### What you need to do
Among the records that follow, find each line holding the word "menu" and copy it.

### Data to examine

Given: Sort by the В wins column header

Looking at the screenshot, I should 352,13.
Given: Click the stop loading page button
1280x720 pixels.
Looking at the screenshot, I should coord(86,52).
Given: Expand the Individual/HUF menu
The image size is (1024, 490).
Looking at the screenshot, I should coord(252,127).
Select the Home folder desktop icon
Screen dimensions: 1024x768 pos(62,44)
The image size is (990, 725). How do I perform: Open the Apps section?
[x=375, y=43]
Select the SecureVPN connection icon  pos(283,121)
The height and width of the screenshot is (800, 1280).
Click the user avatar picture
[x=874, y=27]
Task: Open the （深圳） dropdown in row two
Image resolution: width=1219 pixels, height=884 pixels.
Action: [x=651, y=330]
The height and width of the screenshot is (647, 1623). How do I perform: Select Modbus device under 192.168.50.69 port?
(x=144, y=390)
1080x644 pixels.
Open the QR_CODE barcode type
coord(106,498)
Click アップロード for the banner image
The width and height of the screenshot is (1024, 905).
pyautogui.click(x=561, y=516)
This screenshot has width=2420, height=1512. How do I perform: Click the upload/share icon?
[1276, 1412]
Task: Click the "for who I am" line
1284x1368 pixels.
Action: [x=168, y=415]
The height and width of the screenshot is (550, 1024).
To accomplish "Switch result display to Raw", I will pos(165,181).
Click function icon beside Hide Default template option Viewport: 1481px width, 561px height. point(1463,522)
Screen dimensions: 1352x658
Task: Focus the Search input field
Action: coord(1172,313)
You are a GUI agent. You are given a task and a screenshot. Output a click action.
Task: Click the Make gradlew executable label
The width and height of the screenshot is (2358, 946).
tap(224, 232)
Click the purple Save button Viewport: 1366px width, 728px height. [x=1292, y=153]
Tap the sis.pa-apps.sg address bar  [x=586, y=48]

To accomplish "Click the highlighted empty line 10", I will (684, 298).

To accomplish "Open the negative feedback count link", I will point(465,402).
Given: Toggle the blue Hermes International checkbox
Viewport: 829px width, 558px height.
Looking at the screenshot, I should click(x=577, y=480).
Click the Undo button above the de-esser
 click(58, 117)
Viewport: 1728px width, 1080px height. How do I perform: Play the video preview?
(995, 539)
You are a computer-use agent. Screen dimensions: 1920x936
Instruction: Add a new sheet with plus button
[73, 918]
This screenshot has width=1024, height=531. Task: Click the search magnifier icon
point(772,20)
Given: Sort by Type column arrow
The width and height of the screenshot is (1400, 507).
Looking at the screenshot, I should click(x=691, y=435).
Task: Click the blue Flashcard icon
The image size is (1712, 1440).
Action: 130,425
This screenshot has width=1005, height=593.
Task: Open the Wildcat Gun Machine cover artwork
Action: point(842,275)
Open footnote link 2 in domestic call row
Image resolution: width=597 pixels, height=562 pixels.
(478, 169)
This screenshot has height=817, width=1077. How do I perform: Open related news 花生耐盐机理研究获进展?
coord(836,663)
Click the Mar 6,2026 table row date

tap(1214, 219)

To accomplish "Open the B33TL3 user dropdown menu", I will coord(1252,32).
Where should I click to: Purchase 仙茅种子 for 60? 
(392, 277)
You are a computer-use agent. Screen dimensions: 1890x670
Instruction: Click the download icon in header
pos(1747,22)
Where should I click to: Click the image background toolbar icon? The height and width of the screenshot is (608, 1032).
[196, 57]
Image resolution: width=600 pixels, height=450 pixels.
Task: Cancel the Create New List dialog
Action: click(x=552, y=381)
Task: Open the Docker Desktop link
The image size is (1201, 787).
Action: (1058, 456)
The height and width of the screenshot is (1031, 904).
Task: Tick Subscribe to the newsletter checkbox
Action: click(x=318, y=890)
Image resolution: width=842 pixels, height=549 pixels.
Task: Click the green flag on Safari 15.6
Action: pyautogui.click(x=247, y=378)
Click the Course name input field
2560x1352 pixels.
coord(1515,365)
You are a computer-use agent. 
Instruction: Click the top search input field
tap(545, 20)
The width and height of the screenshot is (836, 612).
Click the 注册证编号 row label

### Response area
Given: Expand the Individual/HUF menu
To accomplish "Open the B33TL3 user dropdown menu", I will coord(1252,32).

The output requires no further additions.